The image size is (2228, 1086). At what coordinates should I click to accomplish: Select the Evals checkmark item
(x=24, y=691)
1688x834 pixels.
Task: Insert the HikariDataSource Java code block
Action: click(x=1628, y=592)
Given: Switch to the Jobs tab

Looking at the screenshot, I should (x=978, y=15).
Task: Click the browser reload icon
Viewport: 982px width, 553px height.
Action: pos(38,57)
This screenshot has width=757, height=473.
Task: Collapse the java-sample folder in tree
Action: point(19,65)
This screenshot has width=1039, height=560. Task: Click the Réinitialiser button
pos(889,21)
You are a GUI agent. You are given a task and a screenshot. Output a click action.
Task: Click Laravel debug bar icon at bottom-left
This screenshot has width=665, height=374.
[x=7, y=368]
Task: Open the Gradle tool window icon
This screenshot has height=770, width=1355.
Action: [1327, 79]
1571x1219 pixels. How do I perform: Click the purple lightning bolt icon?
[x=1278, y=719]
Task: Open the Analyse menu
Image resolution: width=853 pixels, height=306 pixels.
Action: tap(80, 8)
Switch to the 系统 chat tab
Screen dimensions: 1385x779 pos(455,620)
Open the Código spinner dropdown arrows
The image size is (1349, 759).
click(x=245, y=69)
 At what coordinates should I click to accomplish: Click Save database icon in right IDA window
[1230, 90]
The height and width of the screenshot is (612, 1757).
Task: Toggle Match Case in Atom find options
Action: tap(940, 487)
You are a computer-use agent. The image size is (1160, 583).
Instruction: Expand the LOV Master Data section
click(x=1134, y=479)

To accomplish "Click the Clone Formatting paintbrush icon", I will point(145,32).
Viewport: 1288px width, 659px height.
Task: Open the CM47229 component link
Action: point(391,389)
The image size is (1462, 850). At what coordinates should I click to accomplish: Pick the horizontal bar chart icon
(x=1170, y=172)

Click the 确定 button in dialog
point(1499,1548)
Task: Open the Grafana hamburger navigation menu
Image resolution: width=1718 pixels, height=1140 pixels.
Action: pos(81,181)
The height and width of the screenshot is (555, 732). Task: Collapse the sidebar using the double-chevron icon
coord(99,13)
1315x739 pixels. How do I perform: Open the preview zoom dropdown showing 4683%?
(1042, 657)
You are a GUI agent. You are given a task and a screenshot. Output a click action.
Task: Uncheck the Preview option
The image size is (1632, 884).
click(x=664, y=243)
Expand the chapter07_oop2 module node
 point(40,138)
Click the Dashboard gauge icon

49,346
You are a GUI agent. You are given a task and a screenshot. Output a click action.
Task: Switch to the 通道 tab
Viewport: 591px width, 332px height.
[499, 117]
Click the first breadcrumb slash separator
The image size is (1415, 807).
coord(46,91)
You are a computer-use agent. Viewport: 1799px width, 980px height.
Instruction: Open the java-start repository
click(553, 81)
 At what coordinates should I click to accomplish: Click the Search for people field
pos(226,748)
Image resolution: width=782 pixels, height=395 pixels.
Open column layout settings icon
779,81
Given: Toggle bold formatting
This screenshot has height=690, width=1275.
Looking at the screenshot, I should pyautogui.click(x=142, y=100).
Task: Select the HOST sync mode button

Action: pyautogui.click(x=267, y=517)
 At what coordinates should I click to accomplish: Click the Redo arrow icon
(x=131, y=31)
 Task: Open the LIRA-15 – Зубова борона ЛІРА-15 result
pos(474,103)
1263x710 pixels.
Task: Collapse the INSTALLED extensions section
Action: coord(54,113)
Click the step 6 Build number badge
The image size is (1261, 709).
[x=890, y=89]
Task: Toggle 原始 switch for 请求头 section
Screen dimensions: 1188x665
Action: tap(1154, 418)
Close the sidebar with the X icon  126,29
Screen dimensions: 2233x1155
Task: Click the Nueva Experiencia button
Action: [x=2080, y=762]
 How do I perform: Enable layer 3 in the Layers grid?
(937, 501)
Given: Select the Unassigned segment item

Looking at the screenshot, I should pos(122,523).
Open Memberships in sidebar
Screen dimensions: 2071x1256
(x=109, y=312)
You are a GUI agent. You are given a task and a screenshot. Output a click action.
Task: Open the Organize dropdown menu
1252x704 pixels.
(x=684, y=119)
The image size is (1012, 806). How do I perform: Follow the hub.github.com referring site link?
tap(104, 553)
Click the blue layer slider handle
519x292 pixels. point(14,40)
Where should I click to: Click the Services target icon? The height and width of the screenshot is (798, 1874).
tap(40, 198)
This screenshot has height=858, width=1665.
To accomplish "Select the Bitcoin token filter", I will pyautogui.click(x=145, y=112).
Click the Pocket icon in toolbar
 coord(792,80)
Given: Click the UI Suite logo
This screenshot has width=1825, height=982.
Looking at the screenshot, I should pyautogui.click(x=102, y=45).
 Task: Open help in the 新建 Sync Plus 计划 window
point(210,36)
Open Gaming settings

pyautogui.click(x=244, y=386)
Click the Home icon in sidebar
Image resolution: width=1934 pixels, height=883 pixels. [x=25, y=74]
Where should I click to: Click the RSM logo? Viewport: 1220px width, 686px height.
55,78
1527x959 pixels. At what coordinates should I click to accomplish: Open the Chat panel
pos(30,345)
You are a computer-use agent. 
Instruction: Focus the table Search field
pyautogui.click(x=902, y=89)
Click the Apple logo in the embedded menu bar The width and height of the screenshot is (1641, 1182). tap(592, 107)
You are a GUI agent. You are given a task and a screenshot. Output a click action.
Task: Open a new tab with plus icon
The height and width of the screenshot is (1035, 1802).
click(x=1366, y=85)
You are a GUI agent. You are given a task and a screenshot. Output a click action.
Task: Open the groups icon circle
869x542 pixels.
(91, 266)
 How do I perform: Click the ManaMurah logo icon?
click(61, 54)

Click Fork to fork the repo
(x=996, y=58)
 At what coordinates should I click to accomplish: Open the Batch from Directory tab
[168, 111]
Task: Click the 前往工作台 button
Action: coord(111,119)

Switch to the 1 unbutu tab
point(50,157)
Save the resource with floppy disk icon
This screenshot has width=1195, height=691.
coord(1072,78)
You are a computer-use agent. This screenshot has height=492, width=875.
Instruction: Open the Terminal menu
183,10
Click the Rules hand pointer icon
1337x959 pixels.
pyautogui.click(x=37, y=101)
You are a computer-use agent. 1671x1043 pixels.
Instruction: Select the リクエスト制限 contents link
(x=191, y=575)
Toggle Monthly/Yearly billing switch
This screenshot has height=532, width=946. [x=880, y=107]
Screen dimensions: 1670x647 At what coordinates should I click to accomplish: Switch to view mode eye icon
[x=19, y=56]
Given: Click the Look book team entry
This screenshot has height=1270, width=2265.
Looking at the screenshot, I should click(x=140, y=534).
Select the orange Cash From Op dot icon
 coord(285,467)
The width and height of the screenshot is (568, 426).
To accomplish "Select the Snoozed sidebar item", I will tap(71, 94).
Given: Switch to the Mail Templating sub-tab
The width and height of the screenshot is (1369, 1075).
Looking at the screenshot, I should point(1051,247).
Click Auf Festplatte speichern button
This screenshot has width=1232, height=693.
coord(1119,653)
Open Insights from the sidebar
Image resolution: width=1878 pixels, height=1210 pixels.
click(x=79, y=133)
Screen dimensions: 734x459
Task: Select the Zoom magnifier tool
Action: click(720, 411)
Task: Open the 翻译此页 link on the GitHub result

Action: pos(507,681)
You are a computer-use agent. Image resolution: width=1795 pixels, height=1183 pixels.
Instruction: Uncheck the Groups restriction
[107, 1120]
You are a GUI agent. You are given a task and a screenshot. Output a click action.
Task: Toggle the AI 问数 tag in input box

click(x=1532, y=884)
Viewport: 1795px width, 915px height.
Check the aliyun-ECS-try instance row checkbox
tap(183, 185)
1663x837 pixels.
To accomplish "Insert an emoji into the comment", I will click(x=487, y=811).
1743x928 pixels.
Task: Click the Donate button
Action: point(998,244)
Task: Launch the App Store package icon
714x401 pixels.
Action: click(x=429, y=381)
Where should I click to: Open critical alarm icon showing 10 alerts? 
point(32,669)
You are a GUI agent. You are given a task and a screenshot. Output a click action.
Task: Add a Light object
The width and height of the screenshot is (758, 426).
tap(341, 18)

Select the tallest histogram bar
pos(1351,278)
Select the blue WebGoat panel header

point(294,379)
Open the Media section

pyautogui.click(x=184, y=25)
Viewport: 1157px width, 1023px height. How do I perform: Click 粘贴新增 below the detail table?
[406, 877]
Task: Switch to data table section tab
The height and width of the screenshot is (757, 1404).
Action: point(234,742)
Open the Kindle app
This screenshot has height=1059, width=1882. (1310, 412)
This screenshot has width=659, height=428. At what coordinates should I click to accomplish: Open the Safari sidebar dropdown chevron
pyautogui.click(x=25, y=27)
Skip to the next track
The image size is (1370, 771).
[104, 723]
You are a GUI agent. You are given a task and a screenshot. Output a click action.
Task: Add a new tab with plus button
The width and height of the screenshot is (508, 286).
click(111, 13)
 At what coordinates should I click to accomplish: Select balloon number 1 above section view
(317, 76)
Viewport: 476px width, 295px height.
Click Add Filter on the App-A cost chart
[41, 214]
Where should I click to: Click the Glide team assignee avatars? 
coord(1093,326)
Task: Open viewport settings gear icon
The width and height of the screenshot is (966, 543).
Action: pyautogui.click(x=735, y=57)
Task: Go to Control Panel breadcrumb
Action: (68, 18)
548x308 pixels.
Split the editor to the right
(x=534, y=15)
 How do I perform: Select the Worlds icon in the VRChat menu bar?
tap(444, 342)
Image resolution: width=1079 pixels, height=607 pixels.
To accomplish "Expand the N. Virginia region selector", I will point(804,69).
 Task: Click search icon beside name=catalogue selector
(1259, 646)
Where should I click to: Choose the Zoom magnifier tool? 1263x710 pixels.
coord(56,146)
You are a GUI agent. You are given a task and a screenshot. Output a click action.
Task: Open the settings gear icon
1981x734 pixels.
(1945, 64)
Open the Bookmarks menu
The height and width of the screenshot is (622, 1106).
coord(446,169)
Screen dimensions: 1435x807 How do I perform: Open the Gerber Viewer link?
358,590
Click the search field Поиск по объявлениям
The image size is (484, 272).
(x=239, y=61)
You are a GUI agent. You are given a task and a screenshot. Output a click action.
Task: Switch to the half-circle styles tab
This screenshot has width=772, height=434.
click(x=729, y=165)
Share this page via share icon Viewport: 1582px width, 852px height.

______

Print only what lies in the material above starting at the line with "The height and width of the screenshot is (1035, 1802)." and ending at the line with "You are a computer-use agent. This", every line exactly as given.

— Exercise solution —
The height and width of the screenshot is (1035, 1802).
click(x=1366, y=85)
You are a GUI agent. You are given a task and a screenshot. Output a click action.
Task: Open the groups icon circle
869x542 pixels.
(91, 266)
 How do I perform: Click the ManaMurah logo icon?
click(61, 54)

Click Fork to fork the repo
(x=996, y=58)
 At what coordinates should I click to accomplish: Open the Batch from Directory tab
[168, 111]
Task: Click the 前往工作台 button
Action: coord(111,119)

Switch to the 1 unbutu tab
point(50,157)
Save the resource with floppy disk icon
This screenshot has width=1195, height=691.
coord(1072,78)
You are a computer-use agent. This screenshot has height=492, width=875.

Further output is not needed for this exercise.